VALUABLE: An aerial shot of Curtis Island.
VALUABLE: An aerial shot of Curtis Island. Aerial Media Gladstone

OPINION: Prepare for a fight over national parks

THE debate about National Parks is an interesting one and will be hashed out for a while yet before we'll see any changes to legislation.

As Queensland, including this area, continues to look for the edge in the globally competitive tourism market, the idea to open national parks to well-managed eco-tourism ventures is certainly alluring.

The demand for these experiences is high and Queensland has a lot to offer.

As Gladstone's tourism

chief Darryl Branthwaite says, the pristine wilderness of Curtis Island National Park could add a lot to our tourism potential.

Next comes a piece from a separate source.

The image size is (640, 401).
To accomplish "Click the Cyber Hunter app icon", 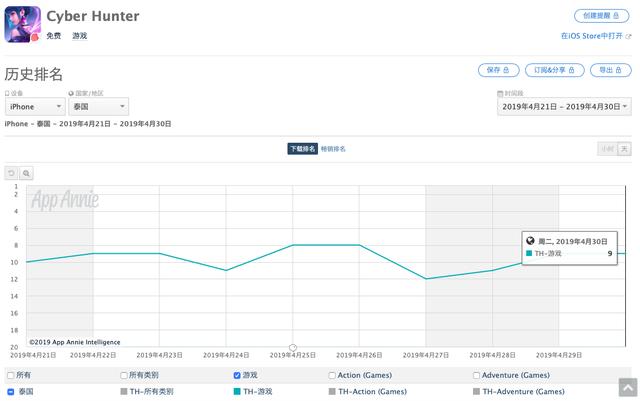I will tap(23, 24).
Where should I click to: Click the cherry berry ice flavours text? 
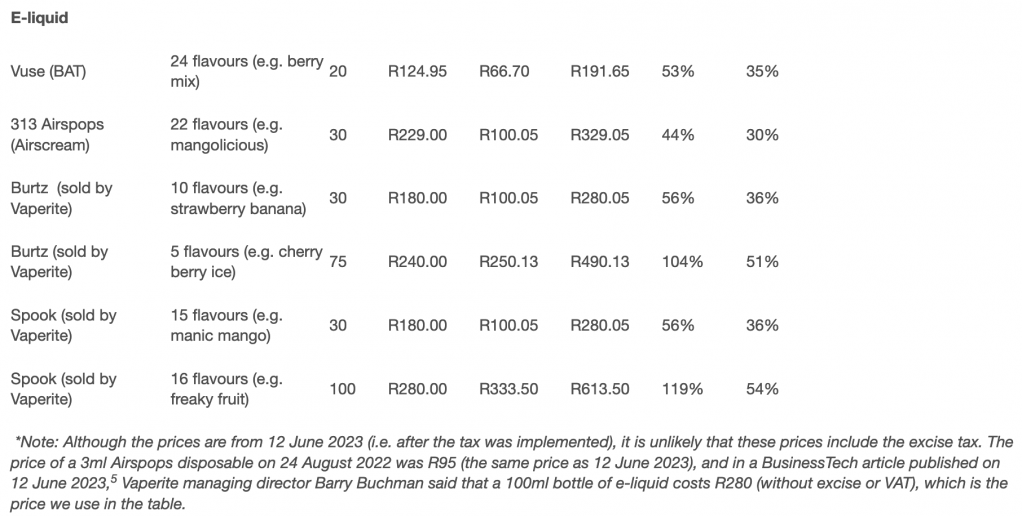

But Queensland National Parks president Graeme Barton makes a very strong case and it's one The Greens will fight voraciously before allowing any changes to the status quo.

They fought long and hard for the type of nature conservation that national parks offer with protection of biodiversity the most important value.

Mr Barton is right.

Regardless of how well a tourism venture is managed, there will be impacts.

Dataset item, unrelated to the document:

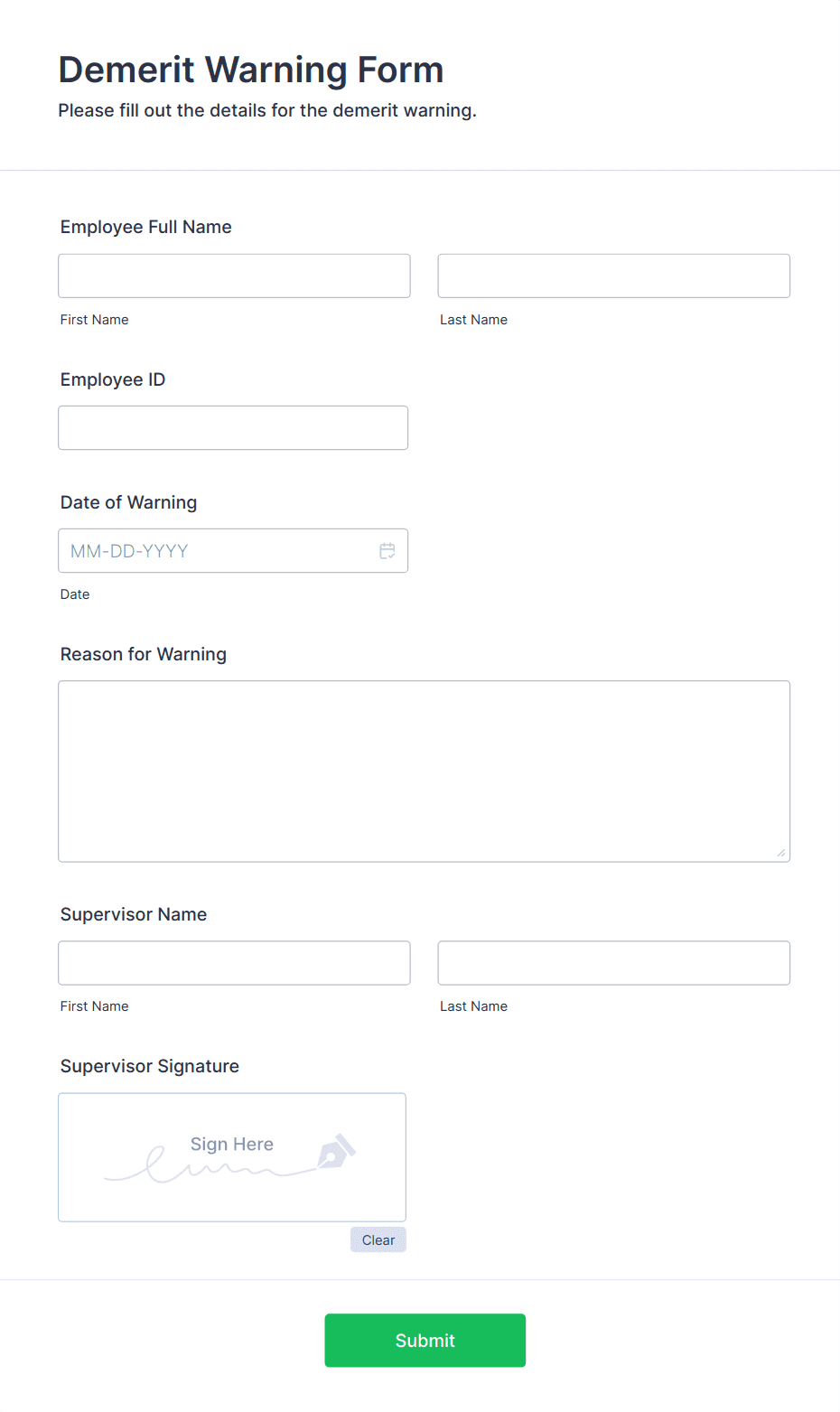Click the supervisor First Name field

(x=234, y=962)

Only 6 per cent of Queensland has national park status with the remainder

open to be used for other activities.

The idea has a powerful voice in Virgin Australia co-founder Brett Godfrey who is expected to meet soon with Queensland Environment Minister, Leeanne Enoch.

But there will be a fight.

For The Greens, this is as close to philosophical heartland as it gets.

They will fight this with all they have.

The State Government is desperately courting green approval, while at the same time spruiking the state's potential for jobs in eco-tourism.

It will be very interesting to see the outcome of Mr Godfrey's meeting with Ms Enoch.